[Saved data entries]
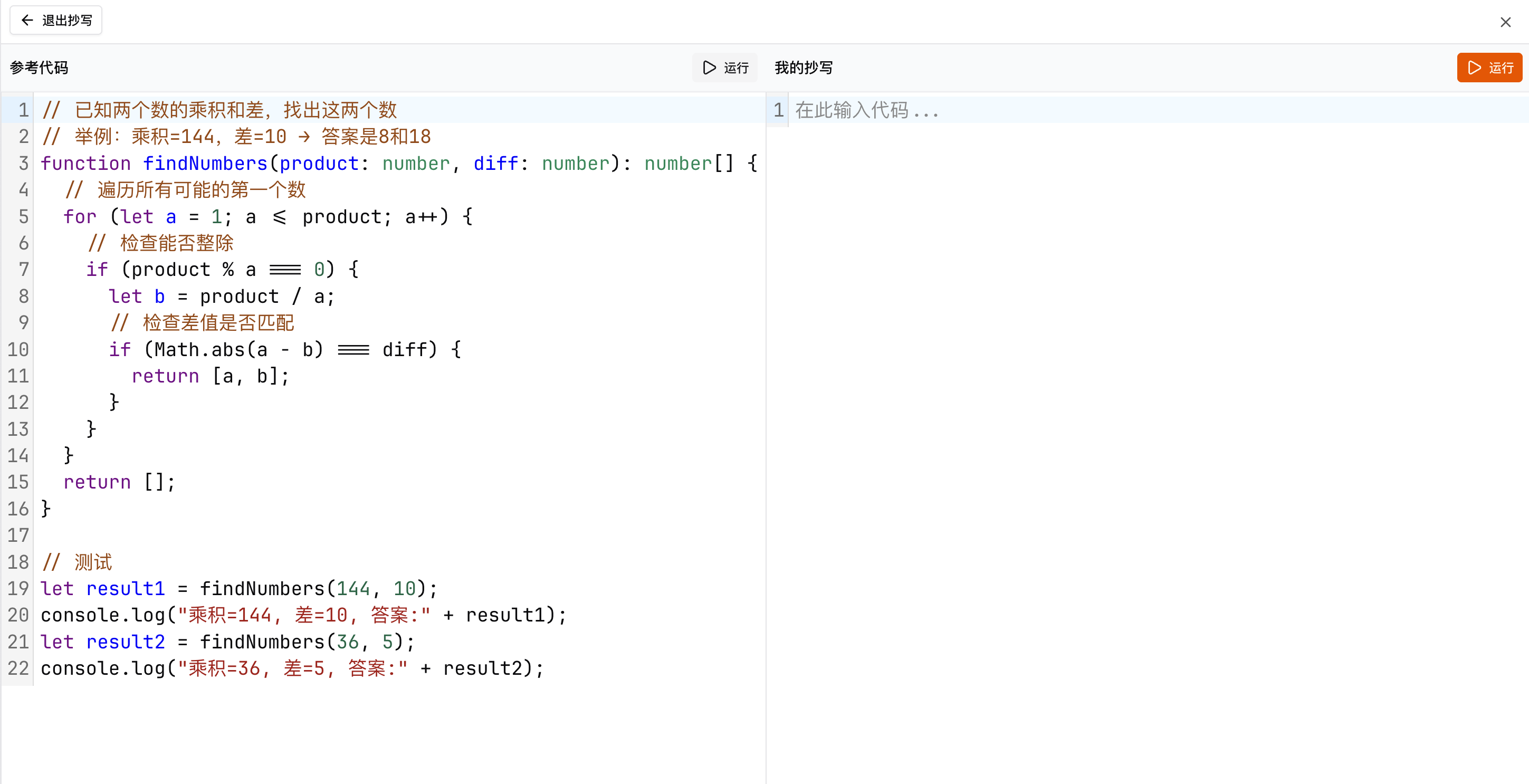Click into the 在此输入代码 editor field
Viewport: 1529px width, 784px height.
(x=866, y=110)
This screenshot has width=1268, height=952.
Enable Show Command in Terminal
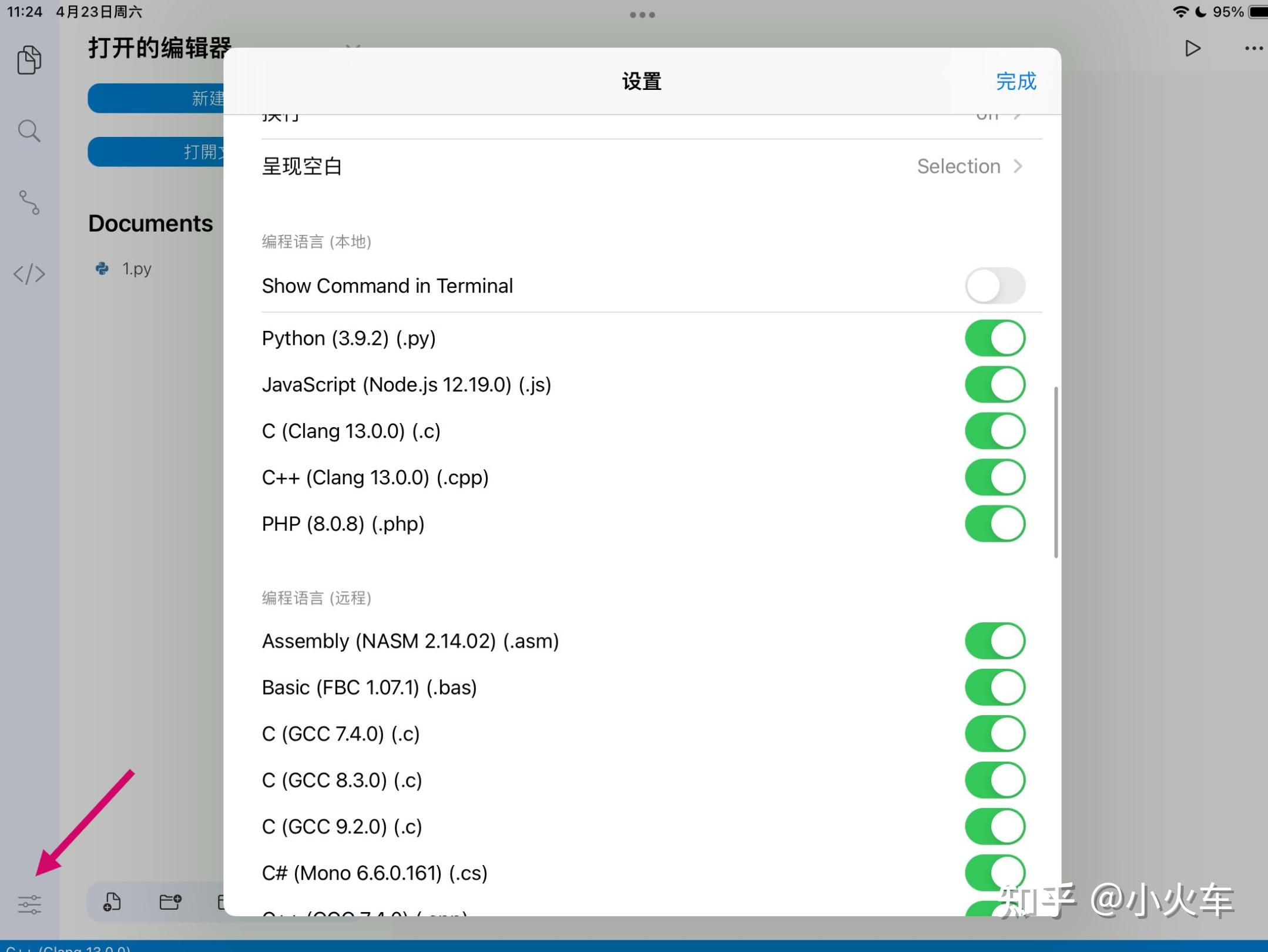995,286
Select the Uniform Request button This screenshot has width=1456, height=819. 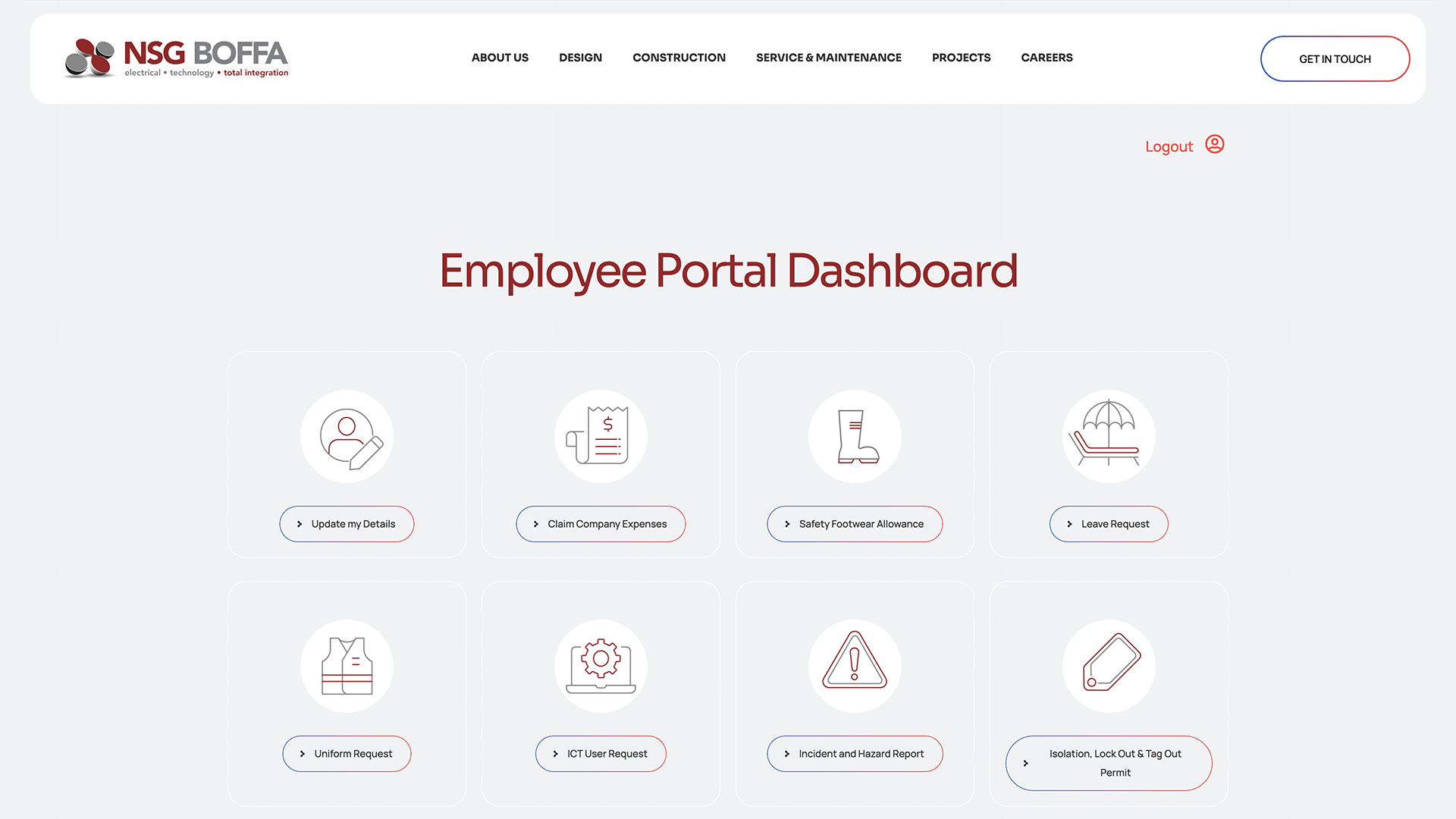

→ What needs to be done
Please output the lines of the records above from the one with "Enable Show Command in Terminal" through the last, exactly as they appear and with both ends included; skip any pictures and add nothing.

→ Answer to this problem
Enable Show Command in Terminal
995,286
Select the Uniform Request button This screenshot has width=1456, height=819. 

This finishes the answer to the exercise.